> **Exercise aim**: Within the entries below, count the lines that hold the string "header" and give only that number.

[Collected data entries]
◆ ◆ ◆ ◆ ◆
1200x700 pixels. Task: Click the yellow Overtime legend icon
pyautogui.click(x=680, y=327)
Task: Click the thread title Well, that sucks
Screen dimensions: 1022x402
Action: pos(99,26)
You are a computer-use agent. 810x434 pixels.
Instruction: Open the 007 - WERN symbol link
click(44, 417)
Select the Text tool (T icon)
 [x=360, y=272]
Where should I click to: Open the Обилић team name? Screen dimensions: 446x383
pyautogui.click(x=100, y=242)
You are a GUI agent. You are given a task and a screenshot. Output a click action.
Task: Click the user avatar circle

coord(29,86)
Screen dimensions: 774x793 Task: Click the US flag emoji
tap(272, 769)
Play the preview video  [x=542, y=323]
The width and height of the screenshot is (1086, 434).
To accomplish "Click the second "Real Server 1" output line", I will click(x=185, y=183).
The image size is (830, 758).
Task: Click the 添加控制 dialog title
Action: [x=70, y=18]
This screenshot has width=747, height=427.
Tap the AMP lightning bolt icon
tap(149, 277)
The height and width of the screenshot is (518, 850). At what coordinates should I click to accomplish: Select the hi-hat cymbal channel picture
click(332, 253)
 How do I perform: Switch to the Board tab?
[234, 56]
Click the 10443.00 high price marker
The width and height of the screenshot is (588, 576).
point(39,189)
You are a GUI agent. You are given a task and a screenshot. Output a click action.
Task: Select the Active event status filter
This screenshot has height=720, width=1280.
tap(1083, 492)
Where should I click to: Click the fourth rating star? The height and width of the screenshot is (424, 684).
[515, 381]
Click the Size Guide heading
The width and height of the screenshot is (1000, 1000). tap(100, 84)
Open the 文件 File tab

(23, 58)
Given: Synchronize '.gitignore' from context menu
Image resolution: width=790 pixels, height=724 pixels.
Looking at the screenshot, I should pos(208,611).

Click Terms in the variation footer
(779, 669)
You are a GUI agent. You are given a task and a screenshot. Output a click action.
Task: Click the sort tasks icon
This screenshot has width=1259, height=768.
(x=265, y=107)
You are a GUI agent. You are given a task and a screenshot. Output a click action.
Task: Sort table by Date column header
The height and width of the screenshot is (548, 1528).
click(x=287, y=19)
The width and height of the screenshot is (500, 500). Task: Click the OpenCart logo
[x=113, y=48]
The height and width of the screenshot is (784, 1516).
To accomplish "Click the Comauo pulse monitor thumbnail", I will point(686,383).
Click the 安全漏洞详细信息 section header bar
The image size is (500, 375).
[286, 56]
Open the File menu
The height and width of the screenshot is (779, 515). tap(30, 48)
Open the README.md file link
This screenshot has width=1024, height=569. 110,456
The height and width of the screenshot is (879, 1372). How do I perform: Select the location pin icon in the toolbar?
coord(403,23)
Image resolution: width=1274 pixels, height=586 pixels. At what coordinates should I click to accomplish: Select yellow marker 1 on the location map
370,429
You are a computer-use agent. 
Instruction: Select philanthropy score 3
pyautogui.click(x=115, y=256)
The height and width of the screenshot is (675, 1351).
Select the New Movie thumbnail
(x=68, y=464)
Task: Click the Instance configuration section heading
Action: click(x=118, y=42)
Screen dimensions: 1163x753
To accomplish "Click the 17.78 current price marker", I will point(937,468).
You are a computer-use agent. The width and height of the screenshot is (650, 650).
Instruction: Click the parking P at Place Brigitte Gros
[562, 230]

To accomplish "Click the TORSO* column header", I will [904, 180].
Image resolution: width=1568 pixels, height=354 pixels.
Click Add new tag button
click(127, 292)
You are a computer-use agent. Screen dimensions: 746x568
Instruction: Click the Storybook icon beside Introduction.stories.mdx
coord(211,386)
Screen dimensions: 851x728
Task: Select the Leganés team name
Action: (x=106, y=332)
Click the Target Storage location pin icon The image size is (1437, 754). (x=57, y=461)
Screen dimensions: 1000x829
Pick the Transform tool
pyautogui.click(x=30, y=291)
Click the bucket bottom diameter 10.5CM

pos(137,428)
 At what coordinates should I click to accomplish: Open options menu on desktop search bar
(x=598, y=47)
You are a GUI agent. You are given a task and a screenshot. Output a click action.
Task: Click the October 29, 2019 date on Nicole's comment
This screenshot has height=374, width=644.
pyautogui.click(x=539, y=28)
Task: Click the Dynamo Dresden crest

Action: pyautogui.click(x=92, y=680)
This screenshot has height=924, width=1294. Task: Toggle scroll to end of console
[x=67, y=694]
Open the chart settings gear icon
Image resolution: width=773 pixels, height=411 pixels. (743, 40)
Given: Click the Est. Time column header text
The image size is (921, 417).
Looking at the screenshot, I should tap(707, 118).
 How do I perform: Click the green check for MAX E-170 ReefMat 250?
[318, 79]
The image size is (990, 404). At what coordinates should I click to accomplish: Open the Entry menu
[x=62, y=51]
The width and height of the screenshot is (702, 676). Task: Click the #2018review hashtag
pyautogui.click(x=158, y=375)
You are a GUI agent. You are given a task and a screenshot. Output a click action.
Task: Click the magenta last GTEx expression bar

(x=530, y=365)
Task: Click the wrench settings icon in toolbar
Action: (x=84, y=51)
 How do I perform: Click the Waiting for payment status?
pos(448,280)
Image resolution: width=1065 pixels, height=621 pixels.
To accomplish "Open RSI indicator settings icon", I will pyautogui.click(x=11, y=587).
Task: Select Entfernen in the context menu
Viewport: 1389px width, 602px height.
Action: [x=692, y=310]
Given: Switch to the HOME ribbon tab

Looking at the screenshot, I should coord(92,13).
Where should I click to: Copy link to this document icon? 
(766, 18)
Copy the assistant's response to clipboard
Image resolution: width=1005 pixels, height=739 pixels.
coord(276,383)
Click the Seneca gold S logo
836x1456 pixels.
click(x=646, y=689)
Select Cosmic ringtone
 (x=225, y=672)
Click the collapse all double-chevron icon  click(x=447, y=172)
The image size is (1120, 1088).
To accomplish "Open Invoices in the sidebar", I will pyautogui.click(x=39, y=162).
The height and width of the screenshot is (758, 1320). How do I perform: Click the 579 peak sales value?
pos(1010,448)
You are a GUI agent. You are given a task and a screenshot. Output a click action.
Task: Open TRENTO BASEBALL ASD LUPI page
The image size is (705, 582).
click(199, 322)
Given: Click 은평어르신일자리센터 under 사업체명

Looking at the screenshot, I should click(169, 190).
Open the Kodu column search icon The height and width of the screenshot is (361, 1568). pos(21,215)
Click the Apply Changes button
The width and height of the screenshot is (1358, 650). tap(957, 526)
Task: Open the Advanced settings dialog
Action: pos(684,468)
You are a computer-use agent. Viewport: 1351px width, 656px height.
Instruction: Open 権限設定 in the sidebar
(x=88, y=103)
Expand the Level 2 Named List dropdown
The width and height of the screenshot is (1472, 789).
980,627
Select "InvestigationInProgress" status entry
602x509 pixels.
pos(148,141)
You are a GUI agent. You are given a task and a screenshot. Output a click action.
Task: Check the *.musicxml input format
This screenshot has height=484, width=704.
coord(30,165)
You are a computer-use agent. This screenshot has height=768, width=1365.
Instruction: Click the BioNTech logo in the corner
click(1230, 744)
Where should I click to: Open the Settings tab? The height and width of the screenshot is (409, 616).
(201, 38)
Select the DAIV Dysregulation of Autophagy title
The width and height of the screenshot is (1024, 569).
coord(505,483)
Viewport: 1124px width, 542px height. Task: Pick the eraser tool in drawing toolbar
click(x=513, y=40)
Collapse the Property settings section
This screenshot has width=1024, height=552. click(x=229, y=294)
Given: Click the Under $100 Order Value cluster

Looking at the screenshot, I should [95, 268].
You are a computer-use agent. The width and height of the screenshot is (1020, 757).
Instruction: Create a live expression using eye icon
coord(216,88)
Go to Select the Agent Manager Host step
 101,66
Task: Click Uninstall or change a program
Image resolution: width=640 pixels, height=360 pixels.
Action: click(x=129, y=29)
◆ ◆ ◆ ◆ ◆
> **Written reply**: 4